RECORDS SHOWN:
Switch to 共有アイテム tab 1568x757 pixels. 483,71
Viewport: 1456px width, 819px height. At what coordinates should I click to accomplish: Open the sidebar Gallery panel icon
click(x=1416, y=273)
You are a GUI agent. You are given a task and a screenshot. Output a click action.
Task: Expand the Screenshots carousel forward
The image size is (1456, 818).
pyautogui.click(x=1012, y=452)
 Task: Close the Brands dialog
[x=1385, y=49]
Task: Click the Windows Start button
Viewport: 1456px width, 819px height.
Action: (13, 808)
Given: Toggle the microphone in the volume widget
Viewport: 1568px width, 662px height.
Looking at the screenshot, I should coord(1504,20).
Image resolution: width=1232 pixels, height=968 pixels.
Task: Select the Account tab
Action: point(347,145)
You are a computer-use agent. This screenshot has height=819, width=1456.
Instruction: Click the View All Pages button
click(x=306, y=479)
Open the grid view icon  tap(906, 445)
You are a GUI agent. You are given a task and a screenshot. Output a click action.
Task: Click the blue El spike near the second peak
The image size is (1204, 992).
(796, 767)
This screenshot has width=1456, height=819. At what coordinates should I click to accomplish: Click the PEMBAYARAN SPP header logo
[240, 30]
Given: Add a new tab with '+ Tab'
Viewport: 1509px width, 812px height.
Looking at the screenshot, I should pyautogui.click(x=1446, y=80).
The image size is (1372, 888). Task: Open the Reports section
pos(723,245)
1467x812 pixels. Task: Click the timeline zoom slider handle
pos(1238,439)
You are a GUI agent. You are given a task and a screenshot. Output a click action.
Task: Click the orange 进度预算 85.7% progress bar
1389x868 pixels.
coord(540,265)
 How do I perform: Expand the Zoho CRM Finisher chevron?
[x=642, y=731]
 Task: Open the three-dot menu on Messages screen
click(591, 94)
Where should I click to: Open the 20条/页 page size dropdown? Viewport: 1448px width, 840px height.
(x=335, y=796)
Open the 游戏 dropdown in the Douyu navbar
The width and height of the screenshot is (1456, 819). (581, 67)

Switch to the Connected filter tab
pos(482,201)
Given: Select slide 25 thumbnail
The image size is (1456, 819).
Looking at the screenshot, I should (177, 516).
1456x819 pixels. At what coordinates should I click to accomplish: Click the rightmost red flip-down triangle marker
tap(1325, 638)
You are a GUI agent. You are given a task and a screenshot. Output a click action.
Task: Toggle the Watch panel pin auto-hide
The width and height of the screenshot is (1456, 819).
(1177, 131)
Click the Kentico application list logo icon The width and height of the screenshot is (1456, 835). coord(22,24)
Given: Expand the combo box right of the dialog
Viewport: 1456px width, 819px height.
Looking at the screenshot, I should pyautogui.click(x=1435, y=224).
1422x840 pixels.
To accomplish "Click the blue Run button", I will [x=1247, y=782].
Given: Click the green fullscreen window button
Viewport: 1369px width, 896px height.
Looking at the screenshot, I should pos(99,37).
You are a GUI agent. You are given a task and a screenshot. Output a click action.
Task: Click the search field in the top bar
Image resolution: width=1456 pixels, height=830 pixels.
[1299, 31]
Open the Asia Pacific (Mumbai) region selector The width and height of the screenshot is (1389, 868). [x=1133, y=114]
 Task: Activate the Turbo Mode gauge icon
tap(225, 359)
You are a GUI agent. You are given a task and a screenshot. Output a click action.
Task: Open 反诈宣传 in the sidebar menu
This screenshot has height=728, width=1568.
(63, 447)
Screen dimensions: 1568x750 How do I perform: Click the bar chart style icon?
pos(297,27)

THE PROBLEM: Nothing but the lines from the line with "This screenshot has height=728, width=1568." to the last line of the listing above should appear; please retype them exactly, both ends included.

TASK RESULT:
This screenshot has height=728, width=1568.
(63, 447)
Screen dimensions: 1568x750 How do I perform: Click the bar chart style icon?
pos(297,27)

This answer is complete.